Cultura & Società

La XIII Biennale di Firenze: una fucina d’arte, creatività ed ecologia

L’ho girata tutta e mi sono stupita a vedere, oltre a tanti italiani ed europei, espositori dalla Cina, Tibet, India, Nepal, Iran, Azerbaijan, Hong Kong, Singapore, Giappone, Taiwan, Guatemala, Messico, Argentina, Brasile, Colombia, Canada, Usa, Madagascar, Israele, New Zealand, Australia ed altri paesi, ben 65 in tutto, che ho avuto l’impressione di fare il giro del mondo.
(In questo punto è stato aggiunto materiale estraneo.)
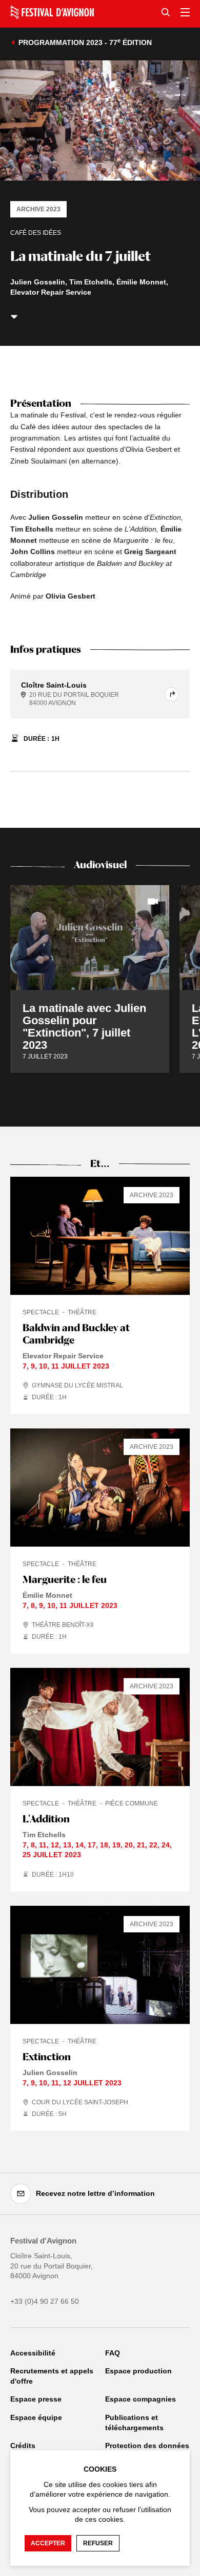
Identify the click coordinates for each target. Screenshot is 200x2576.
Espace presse (36, 2399)
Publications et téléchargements (134, 2422)
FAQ (112, 2353)
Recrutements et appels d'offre (51, 2376)
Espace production (138, 2371)
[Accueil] (52, 12)
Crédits (22, 2445)
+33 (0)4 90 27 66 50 (44, 2301)
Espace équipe (36, 2417)
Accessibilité (32, 2353)
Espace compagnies (140, 2399)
Splendide le fotografie dei volti femminili della “Razza umana” di Oliviero Toscani, cui è stato consegnato uno dei tre premi alla carriera, attribuiti anche alla regina della moda inglese e opinionista Vivienne Westwood ed all’artista di grande talento Michelangelo Pistoletto.

Dal 23 al 31 ottobre è stato un susseguirsi di eventi e conferenze, a cominciare dall’inaugurazione presieduta del presidente della Regione Toscana, Eugenio Giani, ed altre alte cariche cittadine.

Jacopo Celona, direttore generale della Florence Biennale ha dichiarato: “Anche per noi la pandemia è stata un problema, ce l’abbiamo fatta ma per un pelo perché ci abbiamo creduto e anche gli artisti. Sono stati proprio loro a dirci di continuare perché volevano partecipare, volevano che la Biennale ci fosse. La Cina e gli stati del Sud America, i colpiti dal covid, saranno presenti in percentuale minore rispetto alla scorse edizioni, ma comunque qualcuno è riuscito a venire”. Ha poi aggiunto: “Il segnale positivo e di voglia di rinascere è molto forte, infatti tutti i Paesi hanno già confermato il loro impegno per il 2023”.

Il tema di questa XIII edizione è stato “Eternal Feminine Eternal Change Concepts of Femininty in Contemporary Art and Design”, un argomento che investe il mondo policromo e multiforme della femminilità.

Fra gli eventi in programma quello più coinvolgente è stata la performance di Pistoletto e Angelo Savarese con la creazione nel padiglione Cavaniglia, del Terzo Paradiso “La bandiera del Mondo 1+1=3”. Bellissimo unire tutte le tele ad olio, con l’aiuto del pubblico, quando l’installazione è stata completata rappresentava un messaggio di pace per l’umanità.

Ho visto altri due magnifici Terzo Paradiso ad Assisi dove Pistoletto, con il Fai, aveva installato nel 2010 fuori dalle mura, nel “Bosco di San Francesco”, un monumentale Terzo Paradiso composto da un doppio filare di 160 ulivi. Poi sempre ad Assisi, a dicembre 2019, ho passeggiato nel “Bosco incantato”, un Terzo Paradiso allestito nella piazza principale, davanti al Tempio di Minerva, di epoca augustea, poi trasformato nella chiesa di Santa Maria sopra Minerva.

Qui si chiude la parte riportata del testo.